Le temps de son amitié avec Henri Plantagenêt lui semble bien lointain. Comme si cette complicité datait d’une autre vie. En le nommant archevêque, le roi avait espéré obtenir le contrôle total de l'Église d’Angleterre et de ses fonctions. Que ce soit la cour ecclésiastique ou les excommunications, toutes les décisions finales seraient prises par le roi et personne d’autre. Mais c’était sans prendre en compte la fidélité de Thomas envers la foi et le pape Alexandre III, adversaire juré d’Henri et de sa quête de domination absolue. L'Église était l’affaire de Dieu et des hommes de Dieu.

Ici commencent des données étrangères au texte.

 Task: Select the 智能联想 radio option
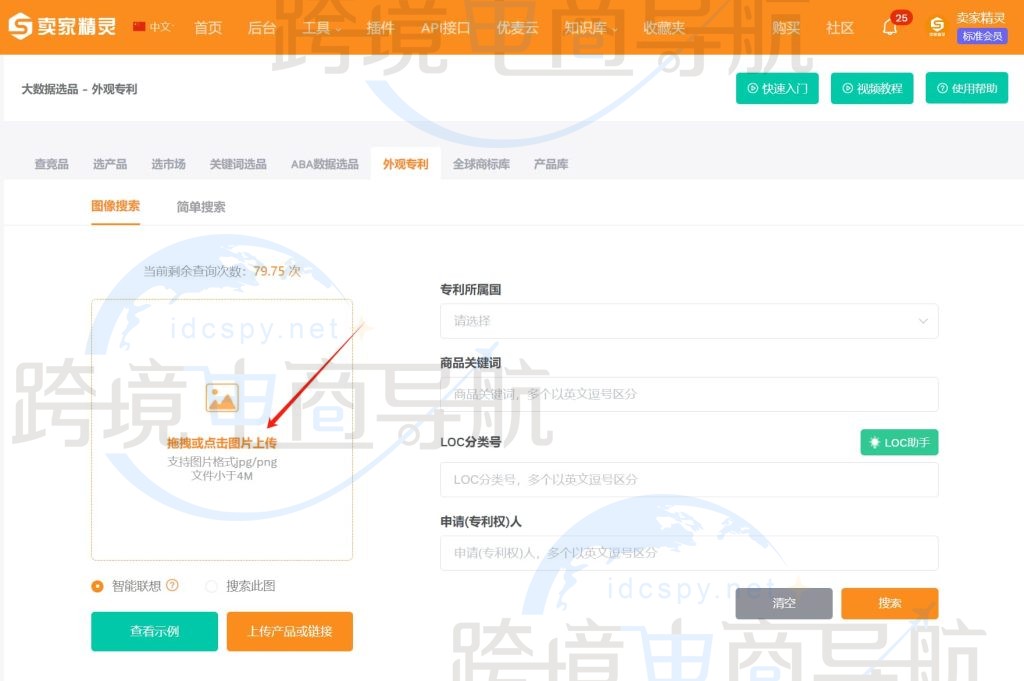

Après son élection en 1161, Thomas avait fait tout son possible pour préserver l'Église des griffes de l’avide souverain. Leur amitié si complice s’était rapidement dégradée face à leurs nombreux désaccords. Thomas refusait de faire payer des impôts injustes à l'Église, de laisser la cour royale se mêler des affaires ecclésiastiques ou d’aller à l’encontre du droit canonique. Aux yeux du roi, son pion s’était retourné contre lui.
Mais vint alors la rupture définitive qui abaissa Thomas au statut de traître aux yeux du royaume. Le 30 janvier 1164, Henri II convoqua l’archevêque et la cour à Clarendon. Sous prétexte de prêter serment aux coutumes des ancêtres, les évêques qui s’étaient soumis au roi lui assurèrent qu’il ne s’agissait que d’une formalité. Épuisé et à bout, Thomas céda. Mais les fameuses Constitutions de Clarendon qu’on lui présenta s'avérèrent être un contrat donnant autorité absolue au souverain dans les décisions de l'Église.
Révolté, Thomas refusa de signer et le piège du roi se referma. Ce retour sur sa décision fut perçu comme une trahison. L’archevêque fut contraint de s’exiler en France durant six longues années.
Cela fait à peine quelques semaines qu’il est de retour à Canterbury, ne voulant plus négliger ses devoirs. Et voilà que déjà on vient pour sa tête. L’archevêque lâche un long soupir. Sa dernière heure n’est pas loin.
- Seigneur, faites que personne d’autre que moi ne soit rappelé aujourd’hui, dit-il pour conclure sa prière.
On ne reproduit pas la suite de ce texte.